Air attacks increased, as did shelling from across the Strait. It was soon apparent that Japanese intelligence was well aware of the British dispositions, and on one occasion Radio Tokyo actually advised that an Australian field hospital be moved the following day. It was duly moved, shortly before the buildings in which it had been were shelled. The oil tanks at the naval base had been partially emptied into the rivers but, when set on fire by bombing, they retained enough oil to create a blinding black pall of smoke, adding to that from the burning rubber in dockside warehouses. Air reconnaissance was not possible and the only knowledge of Japanese dispositions came from observation and from patrols sent across the Strait. As the artillery stocks were limited, Percival restricted them to twenty rounds per gun per day, far insufficient to counter the Japanese gun positions.
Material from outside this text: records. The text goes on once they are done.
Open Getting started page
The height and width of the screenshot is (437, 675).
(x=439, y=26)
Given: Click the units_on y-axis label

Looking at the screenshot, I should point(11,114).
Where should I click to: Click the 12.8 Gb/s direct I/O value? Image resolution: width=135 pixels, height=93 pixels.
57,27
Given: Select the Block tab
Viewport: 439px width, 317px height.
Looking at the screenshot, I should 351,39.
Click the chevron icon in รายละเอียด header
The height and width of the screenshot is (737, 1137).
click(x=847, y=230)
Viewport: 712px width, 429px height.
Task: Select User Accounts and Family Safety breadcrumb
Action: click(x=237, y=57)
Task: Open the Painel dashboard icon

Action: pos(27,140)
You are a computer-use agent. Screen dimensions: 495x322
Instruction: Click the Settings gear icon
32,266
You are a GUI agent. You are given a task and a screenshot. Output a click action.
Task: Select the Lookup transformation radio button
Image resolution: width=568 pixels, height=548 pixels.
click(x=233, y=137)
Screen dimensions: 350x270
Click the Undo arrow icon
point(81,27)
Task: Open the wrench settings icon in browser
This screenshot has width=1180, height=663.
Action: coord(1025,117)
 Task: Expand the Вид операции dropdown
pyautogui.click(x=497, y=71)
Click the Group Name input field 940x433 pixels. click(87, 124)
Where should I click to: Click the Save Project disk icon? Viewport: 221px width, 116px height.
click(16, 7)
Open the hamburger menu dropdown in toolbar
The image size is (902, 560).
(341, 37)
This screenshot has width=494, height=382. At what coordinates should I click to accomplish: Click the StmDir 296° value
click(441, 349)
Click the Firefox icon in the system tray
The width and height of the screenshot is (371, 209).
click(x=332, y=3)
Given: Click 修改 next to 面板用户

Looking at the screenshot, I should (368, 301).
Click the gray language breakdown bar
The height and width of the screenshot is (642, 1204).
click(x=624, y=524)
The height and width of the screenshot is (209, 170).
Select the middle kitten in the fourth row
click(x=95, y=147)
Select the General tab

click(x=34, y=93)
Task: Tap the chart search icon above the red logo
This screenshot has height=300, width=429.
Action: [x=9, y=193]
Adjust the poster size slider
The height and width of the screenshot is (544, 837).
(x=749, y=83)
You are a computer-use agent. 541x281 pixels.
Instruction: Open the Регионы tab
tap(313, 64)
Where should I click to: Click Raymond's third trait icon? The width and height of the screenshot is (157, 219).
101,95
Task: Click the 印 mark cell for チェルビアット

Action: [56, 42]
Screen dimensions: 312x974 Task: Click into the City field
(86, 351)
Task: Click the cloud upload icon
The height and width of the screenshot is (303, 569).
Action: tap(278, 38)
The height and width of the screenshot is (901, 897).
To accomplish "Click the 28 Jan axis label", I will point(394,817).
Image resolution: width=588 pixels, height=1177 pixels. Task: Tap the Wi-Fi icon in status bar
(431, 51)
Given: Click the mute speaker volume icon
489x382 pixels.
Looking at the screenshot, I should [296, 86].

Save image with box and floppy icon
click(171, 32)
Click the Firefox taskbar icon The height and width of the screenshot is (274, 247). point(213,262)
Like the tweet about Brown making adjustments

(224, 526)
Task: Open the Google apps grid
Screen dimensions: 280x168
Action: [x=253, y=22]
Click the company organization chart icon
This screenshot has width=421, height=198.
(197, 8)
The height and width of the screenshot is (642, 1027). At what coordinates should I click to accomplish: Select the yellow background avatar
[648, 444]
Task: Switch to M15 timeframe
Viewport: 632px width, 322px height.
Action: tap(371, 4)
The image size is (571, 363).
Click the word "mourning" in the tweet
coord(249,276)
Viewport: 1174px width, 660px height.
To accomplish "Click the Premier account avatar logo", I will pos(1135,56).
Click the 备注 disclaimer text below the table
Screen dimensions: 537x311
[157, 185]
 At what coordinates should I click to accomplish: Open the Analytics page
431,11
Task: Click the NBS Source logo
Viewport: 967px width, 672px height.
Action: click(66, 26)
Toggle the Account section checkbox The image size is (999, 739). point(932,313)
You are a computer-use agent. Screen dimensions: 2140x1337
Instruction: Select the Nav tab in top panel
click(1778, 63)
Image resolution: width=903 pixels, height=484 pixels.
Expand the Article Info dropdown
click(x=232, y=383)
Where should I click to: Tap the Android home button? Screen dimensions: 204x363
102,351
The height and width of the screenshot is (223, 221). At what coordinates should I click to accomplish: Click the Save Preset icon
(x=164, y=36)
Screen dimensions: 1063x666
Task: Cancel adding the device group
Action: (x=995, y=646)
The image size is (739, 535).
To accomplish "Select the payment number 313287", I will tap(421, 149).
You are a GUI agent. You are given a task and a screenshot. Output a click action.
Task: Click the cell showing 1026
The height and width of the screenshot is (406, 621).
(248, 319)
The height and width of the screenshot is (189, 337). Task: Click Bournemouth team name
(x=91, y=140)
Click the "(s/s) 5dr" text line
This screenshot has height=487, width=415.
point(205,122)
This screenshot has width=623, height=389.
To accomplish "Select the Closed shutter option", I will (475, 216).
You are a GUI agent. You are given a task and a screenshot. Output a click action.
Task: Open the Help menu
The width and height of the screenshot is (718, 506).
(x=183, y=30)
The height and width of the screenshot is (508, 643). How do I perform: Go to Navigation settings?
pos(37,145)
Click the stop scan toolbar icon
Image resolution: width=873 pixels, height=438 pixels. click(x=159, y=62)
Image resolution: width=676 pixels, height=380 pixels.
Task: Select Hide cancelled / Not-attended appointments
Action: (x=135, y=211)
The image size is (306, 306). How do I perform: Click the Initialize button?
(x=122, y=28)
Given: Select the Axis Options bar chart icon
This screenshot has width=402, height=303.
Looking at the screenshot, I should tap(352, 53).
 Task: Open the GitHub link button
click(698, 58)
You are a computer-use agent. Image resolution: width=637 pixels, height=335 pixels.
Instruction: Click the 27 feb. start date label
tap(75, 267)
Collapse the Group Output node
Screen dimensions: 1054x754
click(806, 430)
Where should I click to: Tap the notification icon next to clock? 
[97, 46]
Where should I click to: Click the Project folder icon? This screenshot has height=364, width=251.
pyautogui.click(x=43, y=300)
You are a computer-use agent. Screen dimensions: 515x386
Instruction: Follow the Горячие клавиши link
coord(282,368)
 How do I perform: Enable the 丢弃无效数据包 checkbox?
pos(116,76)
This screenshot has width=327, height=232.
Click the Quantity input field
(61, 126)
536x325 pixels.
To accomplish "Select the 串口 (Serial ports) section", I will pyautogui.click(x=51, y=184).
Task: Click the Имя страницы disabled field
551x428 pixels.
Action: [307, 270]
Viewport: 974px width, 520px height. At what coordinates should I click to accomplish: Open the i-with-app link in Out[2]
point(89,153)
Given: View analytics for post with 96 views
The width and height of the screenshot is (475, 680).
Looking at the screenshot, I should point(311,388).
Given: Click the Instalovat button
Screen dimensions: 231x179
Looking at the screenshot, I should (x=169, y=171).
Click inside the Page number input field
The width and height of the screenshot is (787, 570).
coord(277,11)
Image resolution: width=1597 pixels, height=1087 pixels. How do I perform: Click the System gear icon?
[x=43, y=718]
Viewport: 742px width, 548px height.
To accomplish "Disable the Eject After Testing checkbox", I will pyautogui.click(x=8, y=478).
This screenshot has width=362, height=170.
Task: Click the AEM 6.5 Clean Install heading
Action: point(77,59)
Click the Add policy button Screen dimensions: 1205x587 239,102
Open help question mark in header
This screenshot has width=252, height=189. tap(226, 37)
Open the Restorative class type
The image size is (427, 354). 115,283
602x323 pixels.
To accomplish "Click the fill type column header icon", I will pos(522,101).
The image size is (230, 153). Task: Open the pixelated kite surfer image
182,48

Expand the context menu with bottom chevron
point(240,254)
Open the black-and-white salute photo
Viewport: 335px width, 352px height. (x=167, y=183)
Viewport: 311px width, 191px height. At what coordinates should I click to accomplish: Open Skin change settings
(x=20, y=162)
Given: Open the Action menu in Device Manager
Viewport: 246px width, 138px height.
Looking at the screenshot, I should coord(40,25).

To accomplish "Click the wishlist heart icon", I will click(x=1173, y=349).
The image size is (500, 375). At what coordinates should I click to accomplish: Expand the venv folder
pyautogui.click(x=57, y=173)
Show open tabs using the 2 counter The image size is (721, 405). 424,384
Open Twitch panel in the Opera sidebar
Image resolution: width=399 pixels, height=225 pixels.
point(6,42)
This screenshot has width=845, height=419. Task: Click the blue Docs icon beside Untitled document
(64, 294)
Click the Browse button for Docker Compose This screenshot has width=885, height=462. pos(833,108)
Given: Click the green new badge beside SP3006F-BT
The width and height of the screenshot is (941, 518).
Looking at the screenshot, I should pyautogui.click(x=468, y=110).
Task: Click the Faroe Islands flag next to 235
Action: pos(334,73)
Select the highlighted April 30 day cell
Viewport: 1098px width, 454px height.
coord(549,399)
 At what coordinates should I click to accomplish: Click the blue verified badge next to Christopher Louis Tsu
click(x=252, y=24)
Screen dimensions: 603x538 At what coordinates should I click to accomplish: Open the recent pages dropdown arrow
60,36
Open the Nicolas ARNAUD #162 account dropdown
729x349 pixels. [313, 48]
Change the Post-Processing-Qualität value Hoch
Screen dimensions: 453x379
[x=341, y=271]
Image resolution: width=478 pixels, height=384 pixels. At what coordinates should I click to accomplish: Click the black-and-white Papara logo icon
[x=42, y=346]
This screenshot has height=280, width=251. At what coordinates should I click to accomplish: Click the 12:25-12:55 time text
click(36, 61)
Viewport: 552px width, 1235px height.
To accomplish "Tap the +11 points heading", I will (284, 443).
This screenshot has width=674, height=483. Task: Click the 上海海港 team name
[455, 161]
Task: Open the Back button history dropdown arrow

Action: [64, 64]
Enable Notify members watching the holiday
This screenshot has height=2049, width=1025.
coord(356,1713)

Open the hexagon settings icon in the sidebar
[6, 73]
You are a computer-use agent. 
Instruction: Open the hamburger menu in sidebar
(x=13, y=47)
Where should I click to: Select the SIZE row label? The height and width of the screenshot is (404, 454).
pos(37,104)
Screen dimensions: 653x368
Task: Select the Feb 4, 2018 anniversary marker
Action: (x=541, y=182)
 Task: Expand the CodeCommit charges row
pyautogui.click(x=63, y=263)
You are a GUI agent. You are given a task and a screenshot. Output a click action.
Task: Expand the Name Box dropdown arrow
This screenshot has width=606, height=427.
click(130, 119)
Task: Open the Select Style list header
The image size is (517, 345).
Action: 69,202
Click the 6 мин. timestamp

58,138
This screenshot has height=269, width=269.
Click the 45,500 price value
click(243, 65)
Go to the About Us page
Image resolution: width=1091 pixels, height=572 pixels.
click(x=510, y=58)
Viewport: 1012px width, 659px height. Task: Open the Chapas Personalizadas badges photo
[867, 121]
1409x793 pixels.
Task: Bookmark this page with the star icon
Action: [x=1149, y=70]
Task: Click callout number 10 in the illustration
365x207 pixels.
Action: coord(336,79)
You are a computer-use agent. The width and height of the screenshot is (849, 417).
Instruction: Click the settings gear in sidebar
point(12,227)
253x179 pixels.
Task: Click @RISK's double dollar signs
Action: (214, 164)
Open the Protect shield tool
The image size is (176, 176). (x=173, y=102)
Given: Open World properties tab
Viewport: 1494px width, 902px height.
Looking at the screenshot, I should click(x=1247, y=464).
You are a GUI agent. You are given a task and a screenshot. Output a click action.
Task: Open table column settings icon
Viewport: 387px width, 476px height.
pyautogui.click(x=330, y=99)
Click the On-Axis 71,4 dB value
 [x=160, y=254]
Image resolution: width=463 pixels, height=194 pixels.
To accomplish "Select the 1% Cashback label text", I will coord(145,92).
General Yamashita’s plan for the conquest of Singapore was for his 5 Division and 18 Division to force a landing on the north-west corner over a frontage of 4.5 miles, avoiding the naval base, where he considered the defences were strongest, using sixteen battalions with another five in reserve plus a tank battalion that would be ferried across the Strait on pontoons, while the Imperial Guards Division would create a diversion to make the British think that the attack would be against the Changi area to the north-east, following across twenty-four hours after the main attack. In the preceding days the Japanese, with the aid of an observation balloon, directed intense artillery fire on the island, mainly on the Causeway and areas other than the ones to be attacked. During the day of 8 February it was the turn of the north-west corner to be shelled, mainly in the area of 22 Australian Brigade. By nightfall most of the telephone wires had been cut and after a short lull the bombardment continued, now even more intensely. The defenders were completely bamboozled: they assumed that the fire would soon switch back to the Causeway and the north-east, where they had convinced themselves that the attack would come, and British artillery was not called upon to shell the likely assembly areas and forming-up places that the Japanese would have to use for a crossing. At around 2230 hours landing craft were seen approaching but there were no communications to the defenders’ guns and so the landings were not immediately shelled. By the t
ime the Australian infantry had been able to use prearranged Verey light signals to bring down defensive fire, it was too late and far too little.